Extract —
# Scrappage scheme - manufacturer's offers



## Calico (21 Jan 2010)

deleted post


----------



## Padraigb (21 Jan 2010)

I suspect that it depends on the manufacturer. If you have some idea of what car interests you, I suggest that you phone your local dealer to check the terms of the offer.

I have been considering making a deal, and the dealership I have been in touch with has told me that there could be a delay of a couple of months on delivery. It might be that if you are sure that you proceed in not too many months' time, you could nail down a deal now for completion later.


----------



## Calico (21 Jan 2010)

deleted post


----------



## Padraigb (21 Jan 2010)

Calico said:


> ... One more thing, is it acceptable to haggle with a dealer even after the scrappage allowance and manufacturer's discounts are applied?



I did, and things improved by about €500. Not a bad return for two minutes' effort.


----------



## z101 (28 Jan 2010)

What make and model of car did you go for Padraig ??


----------



## Frank (28 Jan 2010)

Always haggle 

Then get them to throw in a token carkit or sat nav, insist on a full tank of fuel something.


----------



## z101 (28 Jan 2010)

I spoke to a couple of dealers and they knocked say 200 off. They are saying thats all they can do as they are matching the government scheme and that the dealership is paying half of that. 
Anyone done better on a scrappage deal? if so what kind of car? and if you dont mind what price?


----------



## z101 (28 Jan 2010)

Just for give an EG. Suzuki swift 3k total scrappage making it 11700. Will do 11500. Basic colour and model. Not 100% if it includes delivery but I think it does.


----------



## bacchus (29 Jan 2010)

Ceatharlach said:


> I spoke to a couple of dealers and they knocked say 200 off. They are saying thats all they can do



They all say that but they can do much better...I was told that once, and i still manage to further get the price down by almost €2k.
Once you know exactly the car model and spec you want to buy, visit few dealers to show your interest, then organize an "auction"between them all...you'll be amazed how quickly and by how much the price will go down...you just have to fine some "hungry" sales men.


----------



## npgallag (29 Jan 2010)

11500 seems a lot...guy in office here lookin at this as well and best he found was Mitz Colt for 9900..tis the 3 door now.


----------



## Padraigb (29 Jan 2010)

Responding to Ceatharlach's question above: I have ordered a Renault Mégane (weeks to wait for delivery, because Renault's scrappage scheme deals seem genuinely good, and they are selling cars faster than they can get them in).

bacchus is right on strategy: I played two dealerships off against one another.


----------



## crabbybear (29 Jan 2010)

Padraigb said:


> Responding to Ceatharlach's question above: I have ordered a Renault Mégane (weeks to wait for delivery, because Renault's scrappage scheme deals seem genuinely good, and they are selling cars faster than they can get them in).
> 
> bacchus is right on strategy: I played two dealerships off against one another.

Dataset extract —
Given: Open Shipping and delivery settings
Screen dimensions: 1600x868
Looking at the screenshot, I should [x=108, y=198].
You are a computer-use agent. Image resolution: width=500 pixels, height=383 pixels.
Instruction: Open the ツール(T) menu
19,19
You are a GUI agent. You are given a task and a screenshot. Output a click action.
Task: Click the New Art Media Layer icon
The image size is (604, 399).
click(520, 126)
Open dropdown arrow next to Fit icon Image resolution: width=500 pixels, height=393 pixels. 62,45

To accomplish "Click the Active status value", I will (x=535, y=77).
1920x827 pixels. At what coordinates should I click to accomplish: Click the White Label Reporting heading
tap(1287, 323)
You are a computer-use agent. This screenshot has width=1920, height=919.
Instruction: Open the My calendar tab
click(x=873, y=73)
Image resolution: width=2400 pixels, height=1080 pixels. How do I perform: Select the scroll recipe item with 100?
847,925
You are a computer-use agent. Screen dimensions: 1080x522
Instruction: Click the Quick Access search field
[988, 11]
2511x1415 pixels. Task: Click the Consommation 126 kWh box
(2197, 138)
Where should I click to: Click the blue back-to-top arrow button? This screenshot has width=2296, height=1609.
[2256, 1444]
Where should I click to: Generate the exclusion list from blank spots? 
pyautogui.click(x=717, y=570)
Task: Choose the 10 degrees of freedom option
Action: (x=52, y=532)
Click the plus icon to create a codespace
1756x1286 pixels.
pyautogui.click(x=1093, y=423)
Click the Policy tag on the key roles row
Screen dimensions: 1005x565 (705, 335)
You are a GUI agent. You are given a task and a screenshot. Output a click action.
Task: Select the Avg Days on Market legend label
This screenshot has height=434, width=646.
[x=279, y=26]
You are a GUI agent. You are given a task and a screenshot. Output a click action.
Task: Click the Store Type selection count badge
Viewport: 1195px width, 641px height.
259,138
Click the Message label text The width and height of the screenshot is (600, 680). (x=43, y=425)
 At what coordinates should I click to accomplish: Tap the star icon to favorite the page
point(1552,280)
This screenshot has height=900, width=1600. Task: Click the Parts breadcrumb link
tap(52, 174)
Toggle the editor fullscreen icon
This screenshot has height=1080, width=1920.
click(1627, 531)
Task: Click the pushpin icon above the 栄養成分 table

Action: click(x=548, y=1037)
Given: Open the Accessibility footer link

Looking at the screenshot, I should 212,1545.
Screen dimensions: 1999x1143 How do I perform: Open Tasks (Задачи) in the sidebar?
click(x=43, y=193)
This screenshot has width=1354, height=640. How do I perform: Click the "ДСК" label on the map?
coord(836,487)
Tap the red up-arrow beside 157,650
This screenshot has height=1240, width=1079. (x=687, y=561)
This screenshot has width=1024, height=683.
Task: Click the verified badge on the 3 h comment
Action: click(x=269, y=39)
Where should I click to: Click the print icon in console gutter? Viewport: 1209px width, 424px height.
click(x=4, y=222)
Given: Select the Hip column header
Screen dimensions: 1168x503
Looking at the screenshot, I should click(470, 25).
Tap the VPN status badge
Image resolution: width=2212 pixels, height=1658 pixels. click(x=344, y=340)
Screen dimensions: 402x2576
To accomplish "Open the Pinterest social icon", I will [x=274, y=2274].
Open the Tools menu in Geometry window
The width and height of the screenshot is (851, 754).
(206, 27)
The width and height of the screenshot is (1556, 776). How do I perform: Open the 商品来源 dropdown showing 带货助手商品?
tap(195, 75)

Task brief —
Quote word for word the part of the scrappage scheme thread between "They all say" and "npgallag (29 Jan 2010)", inclusive.

Output for this exercise —
They all say that but they can do much better...I was told that once, and i still manage to further get the price down by almost €2k.
Once you know exactly the car model and spec you want to buy, visit few dealers to show your interest, then organize an "auction"between them all...you'll be amazed how quickly and by how much the price will go down...you just have to fine some "hungry" sales men.


----------



## npgallag (29 Jan 2010)